= Beginning of Section =
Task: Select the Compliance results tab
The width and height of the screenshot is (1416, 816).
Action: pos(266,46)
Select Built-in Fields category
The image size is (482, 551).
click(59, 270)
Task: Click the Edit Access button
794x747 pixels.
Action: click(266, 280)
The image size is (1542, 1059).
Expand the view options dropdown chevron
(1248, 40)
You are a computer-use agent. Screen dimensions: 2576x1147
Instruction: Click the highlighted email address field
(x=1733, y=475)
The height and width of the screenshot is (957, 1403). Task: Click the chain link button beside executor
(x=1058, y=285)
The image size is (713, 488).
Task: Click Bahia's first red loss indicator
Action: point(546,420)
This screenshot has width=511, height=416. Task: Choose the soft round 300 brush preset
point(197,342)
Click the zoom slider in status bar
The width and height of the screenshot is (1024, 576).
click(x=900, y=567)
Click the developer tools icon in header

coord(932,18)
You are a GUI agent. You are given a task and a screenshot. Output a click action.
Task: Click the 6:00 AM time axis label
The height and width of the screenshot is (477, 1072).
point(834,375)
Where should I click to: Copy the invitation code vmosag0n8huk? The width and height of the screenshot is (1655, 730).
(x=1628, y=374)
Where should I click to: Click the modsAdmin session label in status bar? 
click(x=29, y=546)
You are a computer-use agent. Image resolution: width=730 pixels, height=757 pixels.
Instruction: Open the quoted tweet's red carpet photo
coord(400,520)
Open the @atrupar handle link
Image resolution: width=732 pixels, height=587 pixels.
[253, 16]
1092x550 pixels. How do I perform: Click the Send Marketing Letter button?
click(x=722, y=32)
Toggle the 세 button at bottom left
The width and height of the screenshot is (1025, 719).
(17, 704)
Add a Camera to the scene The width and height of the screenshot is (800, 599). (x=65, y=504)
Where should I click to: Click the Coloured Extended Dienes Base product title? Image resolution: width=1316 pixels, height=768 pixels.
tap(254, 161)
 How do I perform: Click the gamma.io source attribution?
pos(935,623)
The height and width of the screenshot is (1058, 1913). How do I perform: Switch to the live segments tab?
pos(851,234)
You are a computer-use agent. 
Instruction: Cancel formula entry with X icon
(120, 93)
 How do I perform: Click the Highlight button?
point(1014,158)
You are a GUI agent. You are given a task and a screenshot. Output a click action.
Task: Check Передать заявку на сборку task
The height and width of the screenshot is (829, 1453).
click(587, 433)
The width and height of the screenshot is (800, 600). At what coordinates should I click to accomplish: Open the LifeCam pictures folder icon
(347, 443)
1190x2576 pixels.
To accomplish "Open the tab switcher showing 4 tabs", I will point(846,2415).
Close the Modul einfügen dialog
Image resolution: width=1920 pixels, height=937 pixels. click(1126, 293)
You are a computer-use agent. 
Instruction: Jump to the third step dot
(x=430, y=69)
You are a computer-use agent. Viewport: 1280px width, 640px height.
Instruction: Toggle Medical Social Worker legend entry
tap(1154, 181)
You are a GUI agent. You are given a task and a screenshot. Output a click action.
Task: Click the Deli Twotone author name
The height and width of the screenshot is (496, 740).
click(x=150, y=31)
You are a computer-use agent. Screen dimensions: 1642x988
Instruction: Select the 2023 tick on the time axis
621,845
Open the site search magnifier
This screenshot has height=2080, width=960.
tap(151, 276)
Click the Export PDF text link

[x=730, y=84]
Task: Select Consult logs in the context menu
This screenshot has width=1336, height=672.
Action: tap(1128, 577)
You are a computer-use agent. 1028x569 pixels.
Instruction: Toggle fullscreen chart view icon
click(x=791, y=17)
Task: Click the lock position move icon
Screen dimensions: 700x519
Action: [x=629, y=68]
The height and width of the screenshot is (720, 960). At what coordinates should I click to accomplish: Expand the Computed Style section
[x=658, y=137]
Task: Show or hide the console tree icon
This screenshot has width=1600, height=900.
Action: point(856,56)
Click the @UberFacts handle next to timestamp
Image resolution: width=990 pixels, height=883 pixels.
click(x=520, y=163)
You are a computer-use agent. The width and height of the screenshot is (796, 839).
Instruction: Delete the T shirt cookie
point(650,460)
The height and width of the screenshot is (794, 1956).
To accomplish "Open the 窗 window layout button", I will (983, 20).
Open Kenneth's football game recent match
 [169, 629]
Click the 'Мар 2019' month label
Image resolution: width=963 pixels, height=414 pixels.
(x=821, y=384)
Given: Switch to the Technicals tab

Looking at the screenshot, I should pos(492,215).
= End of Section =
● TASK ITEM: Above are the records; please copy exactly their first line and each line after it through the line containing "The image size is (1542, 1059).", and no line after that.

● ANSWER SECTION:
Task: Select the Compliance results tab
The width and height of the screenshot is (1416, 816).
Action: pos(266,46)
Select Built-in Fields category
The image size is (482, 551).
click(59, 270)
Task: Click the Edit Access button
794x747 pixels.
Action: click(266, 280)
The image size is (1542, 1059).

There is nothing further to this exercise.